Updated

Sen. Hillary Rodham Clinton wasn't fazed by a report that her Republican challenger John Spencer said she was unattractive in her youth and must have had "millions of dollars" of plastic surgery.

"My high school picture was cute," Clinton joked with reporters during a campaign stop Monday, the same day Spencer's alleged comments were reported in the New York Daily News.

Spencer, in an interview with The Associated Press, denied making the comments to a reporter-columnist during a flight Friday from New York City to Rochester for the first of two weekend debates between the Senate contenders.

"It's a fabrication. I would never call Hillary Clinton ugly," the former mayor of Yonkers told the AP. "That's outrageous. I didn't do it."

Click here to see more FOXNews.com You Decide 2006 coverage.

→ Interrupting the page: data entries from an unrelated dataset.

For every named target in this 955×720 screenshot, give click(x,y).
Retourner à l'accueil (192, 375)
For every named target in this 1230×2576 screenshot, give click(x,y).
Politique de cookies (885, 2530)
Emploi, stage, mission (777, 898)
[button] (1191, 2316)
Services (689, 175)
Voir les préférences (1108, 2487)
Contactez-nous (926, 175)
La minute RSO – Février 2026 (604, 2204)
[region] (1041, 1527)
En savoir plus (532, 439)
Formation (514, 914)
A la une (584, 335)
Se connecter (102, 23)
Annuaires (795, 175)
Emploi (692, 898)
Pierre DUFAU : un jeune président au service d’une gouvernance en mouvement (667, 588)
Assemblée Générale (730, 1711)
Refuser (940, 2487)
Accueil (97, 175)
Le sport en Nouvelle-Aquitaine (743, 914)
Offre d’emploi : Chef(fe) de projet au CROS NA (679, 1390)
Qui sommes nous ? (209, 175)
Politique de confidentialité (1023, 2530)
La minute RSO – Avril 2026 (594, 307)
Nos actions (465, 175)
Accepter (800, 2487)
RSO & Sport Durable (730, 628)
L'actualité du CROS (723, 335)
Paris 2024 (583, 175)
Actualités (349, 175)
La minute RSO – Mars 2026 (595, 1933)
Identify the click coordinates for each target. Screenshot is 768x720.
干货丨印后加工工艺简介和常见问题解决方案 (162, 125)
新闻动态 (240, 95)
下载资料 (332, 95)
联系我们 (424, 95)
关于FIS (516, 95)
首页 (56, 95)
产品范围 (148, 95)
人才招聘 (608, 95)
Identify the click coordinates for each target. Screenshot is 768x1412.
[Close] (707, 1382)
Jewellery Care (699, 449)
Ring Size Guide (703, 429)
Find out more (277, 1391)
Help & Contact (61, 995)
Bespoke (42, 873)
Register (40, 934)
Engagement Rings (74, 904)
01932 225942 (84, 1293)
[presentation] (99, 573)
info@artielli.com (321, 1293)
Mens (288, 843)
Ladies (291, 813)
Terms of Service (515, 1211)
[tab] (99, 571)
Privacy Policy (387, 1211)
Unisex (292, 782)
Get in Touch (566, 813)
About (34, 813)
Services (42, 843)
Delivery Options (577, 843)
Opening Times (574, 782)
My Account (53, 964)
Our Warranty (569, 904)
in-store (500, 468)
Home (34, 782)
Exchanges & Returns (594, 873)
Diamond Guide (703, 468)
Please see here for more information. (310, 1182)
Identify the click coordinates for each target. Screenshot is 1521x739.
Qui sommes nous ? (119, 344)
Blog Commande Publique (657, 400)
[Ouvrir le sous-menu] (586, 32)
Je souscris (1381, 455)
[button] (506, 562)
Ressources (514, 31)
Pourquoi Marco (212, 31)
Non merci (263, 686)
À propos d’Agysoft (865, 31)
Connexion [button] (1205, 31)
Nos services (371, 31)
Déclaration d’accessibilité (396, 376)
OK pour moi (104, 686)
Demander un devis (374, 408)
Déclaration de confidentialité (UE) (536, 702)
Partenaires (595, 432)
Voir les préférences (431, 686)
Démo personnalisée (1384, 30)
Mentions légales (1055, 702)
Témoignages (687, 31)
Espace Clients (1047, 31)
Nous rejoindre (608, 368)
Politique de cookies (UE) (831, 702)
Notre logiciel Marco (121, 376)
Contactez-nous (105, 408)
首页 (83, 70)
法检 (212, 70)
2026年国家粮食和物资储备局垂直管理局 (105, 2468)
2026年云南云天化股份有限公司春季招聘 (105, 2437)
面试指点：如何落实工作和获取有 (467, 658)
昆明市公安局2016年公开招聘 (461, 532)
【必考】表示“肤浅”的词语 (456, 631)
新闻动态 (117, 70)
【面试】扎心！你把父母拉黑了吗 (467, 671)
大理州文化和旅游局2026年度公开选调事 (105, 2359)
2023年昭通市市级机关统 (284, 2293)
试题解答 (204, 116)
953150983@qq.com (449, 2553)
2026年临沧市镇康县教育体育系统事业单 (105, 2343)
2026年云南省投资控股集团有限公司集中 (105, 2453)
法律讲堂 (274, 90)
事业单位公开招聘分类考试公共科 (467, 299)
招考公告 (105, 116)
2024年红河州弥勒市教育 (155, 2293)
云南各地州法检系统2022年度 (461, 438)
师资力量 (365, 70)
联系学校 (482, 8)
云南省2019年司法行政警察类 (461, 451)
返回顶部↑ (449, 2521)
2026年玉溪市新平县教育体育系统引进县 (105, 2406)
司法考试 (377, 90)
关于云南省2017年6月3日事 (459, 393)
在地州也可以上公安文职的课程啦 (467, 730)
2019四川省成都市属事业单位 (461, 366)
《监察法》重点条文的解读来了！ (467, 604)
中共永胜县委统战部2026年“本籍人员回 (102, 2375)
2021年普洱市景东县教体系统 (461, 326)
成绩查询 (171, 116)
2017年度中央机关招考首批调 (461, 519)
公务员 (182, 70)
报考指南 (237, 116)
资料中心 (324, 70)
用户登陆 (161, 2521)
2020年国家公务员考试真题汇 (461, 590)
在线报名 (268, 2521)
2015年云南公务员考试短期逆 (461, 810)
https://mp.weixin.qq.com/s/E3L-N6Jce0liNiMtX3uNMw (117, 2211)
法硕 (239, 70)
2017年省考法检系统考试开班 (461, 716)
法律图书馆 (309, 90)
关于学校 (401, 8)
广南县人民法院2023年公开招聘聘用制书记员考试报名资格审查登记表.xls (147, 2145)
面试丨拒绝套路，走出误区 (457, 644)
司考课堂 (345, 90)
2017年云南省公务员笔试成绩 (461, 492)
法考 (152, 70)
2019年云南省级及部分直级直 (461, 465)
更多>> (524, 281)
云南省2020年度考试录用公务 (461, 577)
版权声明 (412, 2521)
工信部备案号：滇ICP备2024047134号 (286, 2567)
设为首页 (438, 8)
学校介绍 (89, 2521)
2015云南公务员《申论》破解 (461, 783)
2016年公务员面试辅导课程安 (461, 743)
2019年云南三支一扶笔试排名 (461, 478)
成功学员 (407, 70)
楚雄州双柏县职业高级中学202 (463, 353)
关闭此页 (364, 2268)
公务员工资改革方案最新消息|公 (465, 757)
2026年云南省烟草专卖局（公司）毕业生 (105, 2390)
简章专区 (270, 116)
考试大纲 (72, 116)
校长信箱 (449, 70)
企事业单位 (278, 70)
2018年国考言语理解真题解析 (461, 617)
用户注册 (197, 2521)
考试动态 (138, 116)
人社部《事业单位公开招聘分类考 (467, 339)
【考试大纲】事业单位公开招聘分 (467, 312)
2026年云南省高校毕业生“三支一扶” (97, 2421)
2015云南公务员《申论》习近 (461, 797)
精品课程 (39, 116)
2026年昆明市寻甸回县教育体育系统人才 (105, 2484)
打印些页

Clinton said comments about her appearance strayed from the issues of the campaign.

"It's unfortunate that when you don't have anything positive to say about the issues that we can get off in some pretty swampy territory," Clinton said during the stop at a senior citizens' center in Watervliet just north of Albany.

Spencer did acknowledge talking to reporter Ben Smith on the flight.

Smith told the AP that Spencer made the comments during a flight in which Spencer, his wife and Smith sat together.

The Daily News' Monday front page headline on the story screamed "GETTING UGLY," and featured the high school picture that Clinton said she liked.

"You ever see a picture of her back then? Whew," the Daily News quoted Spencer as saying. "I don't know why Bill married her."

Noting she looks different now, he chalked it up to "millions of dollars" of "work," according to the tabloid.

"She looks good now," he is quoted as saying.

Clinton adviser Howard Wolfson said Clinton has had no plastic surgery or similar appearance-enhancing work done.

"Sadly, this is just the latest in a long line of insulting and offensive comments that John Spencer has made throughout his career, and it's unfortunate that he has chosen to run a campaign based on personal attacks," the Clinton aide told the AP.

"I'm not sure what's worse, that Mr. Spencer made these insulting comments or that instead of owning up and apologizing for them, he is lying about them," Wolfson added. "Either way it's clear that he is unfit for the U.S. Senate."

Smith told the AP he did not tape record the comments, but took notes during the conversation on his Blackberry hand-held device.

Spencer questioned why the report on his comments didn't appear until Monday's Daily News if he made them on Friday. Smith told the AP the decision to report the material on Monday was made by his editors.

In their second debate on Sunday, Spencer said he "liked" Clinton and that she would make a "tremendous" candidate for president, although he also said he would never vote for her.

Polls have shown Clinton far ahead of Spencer in the Senate race.

The Clintons recently celebrated their 31st wedding anniversary. She turns 59 on Thursday.